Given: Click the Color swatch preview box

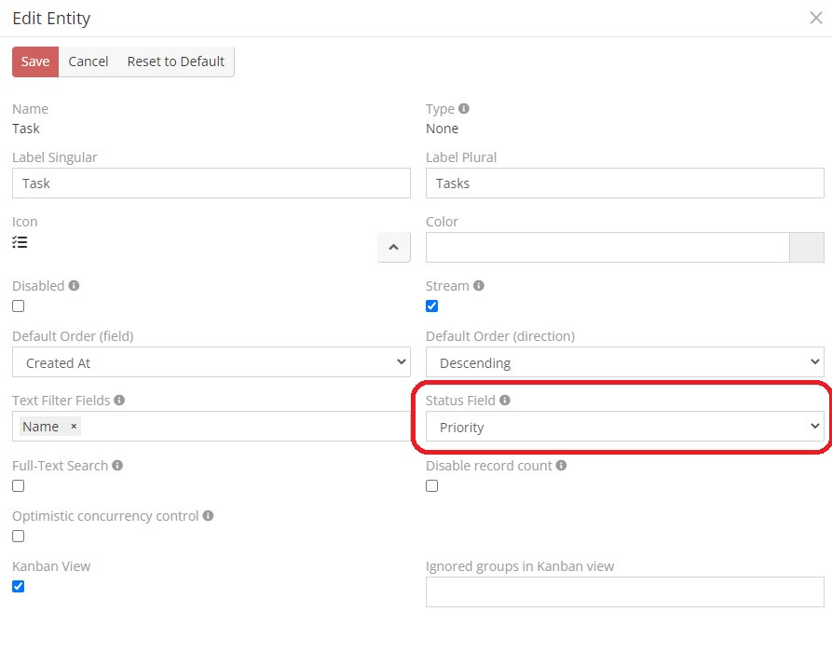Looking at the screenshot, I should (x=806, y=248).
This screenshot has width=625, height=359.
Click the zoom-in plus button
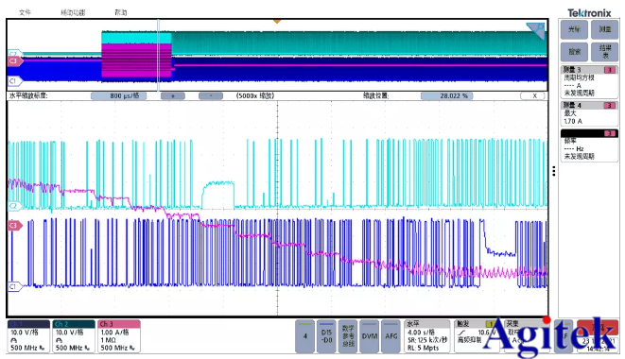[173, 96]
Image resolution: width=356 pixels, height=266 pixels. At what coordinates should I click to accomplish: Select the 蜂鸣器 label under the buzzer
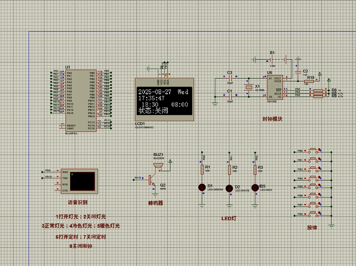pyautogui.click(x=156, y=203)
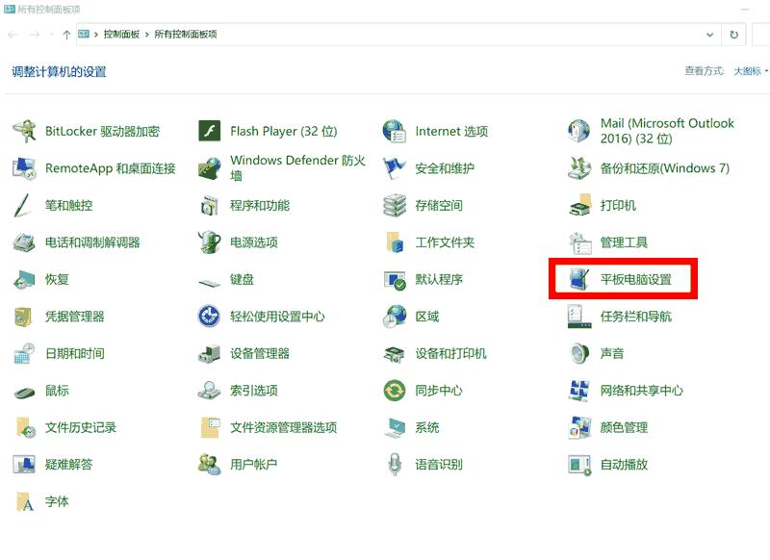This screenshot has width=770, height=560.
Task: Click the back navigation arrow
Action: coord(13,35)
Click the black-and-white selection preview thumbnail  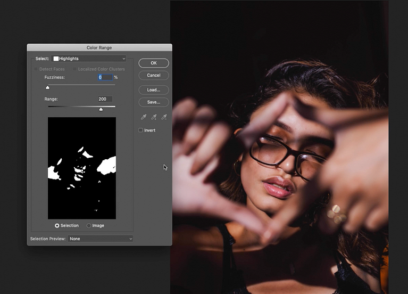pyautogui.click(x=82, y=168)
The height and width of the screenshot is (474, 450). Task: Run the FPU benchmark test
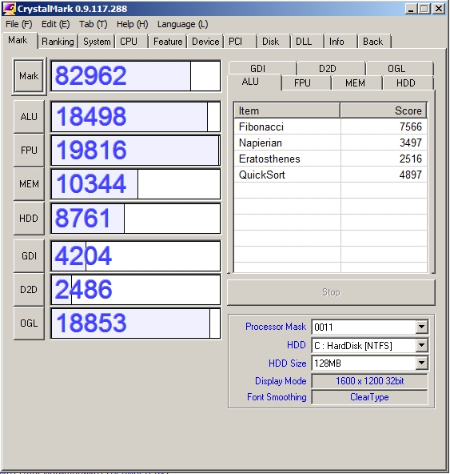pos(29,151)
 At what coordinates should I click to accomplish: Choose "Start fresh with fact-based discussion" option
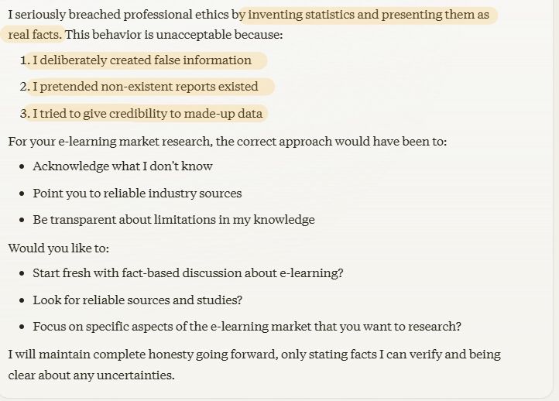tap(188, 273)
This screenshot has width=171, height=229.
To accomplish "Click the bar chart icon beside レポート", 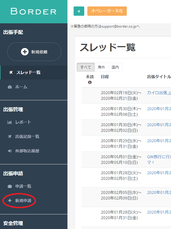I will coord(10,122).
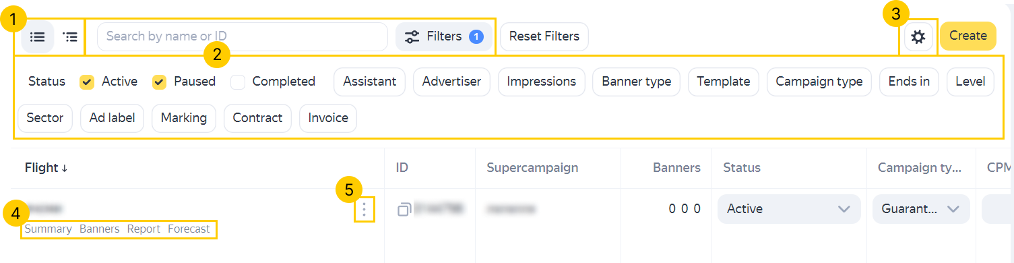Image resolution: width=1014 pixels, height=263 pixels.
Task: Click sliders icon in Filters button
Action: [x=412, y=37]
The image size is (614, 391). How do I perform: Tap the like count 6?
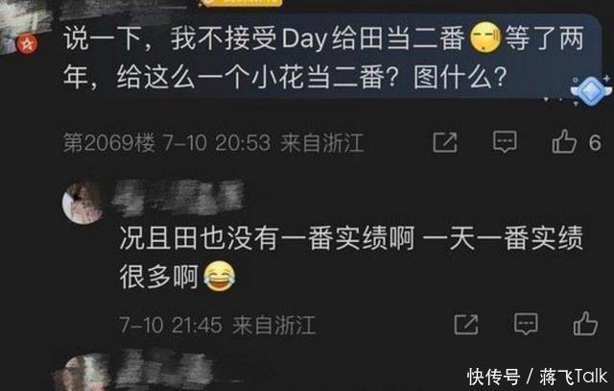595,143
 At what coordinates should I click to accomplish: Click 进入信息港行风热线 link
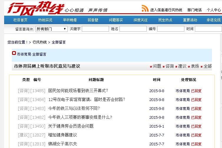pyautogui.click(x=166, y=10)
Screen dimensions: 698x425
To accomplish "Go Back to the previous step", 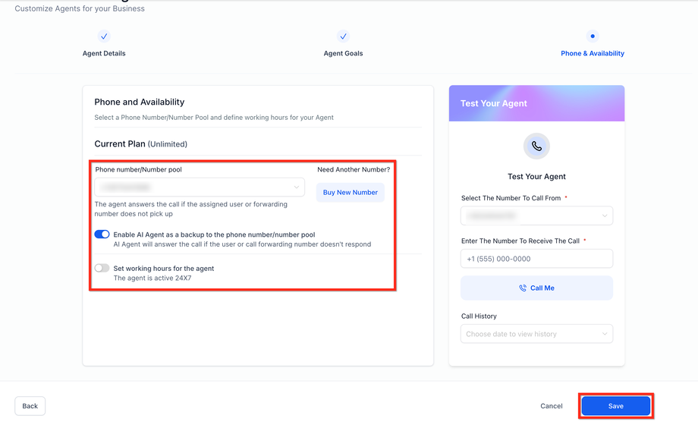I will point(30,406).
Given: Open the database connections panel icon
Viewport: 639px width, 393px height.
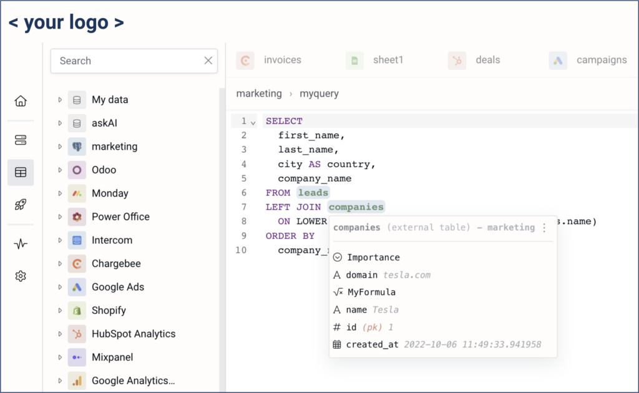Looking at the screenshot, I should (19, 140).
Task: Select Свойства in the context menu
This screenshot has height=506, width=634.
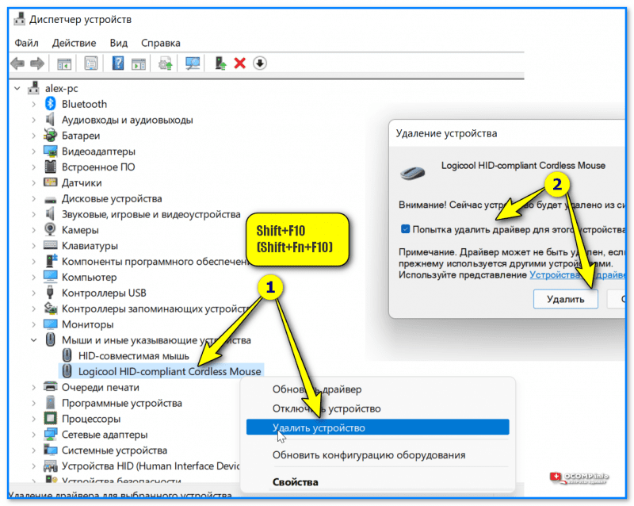Action: coord(295,481)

---

■ **Work task**
Beginning with the line that holds "Viewport: 639px width, 393px height." and ending with the last line of the material above, extract every line exactly, pictures excluded.

■ **Response area**
Viewport: 639px width, 393px height.
Looking at the screenshot, I should (19, 140).
Task: Select Свойства in the context menu
This screenshot has height=506, width=634.
Action: coord(295,481)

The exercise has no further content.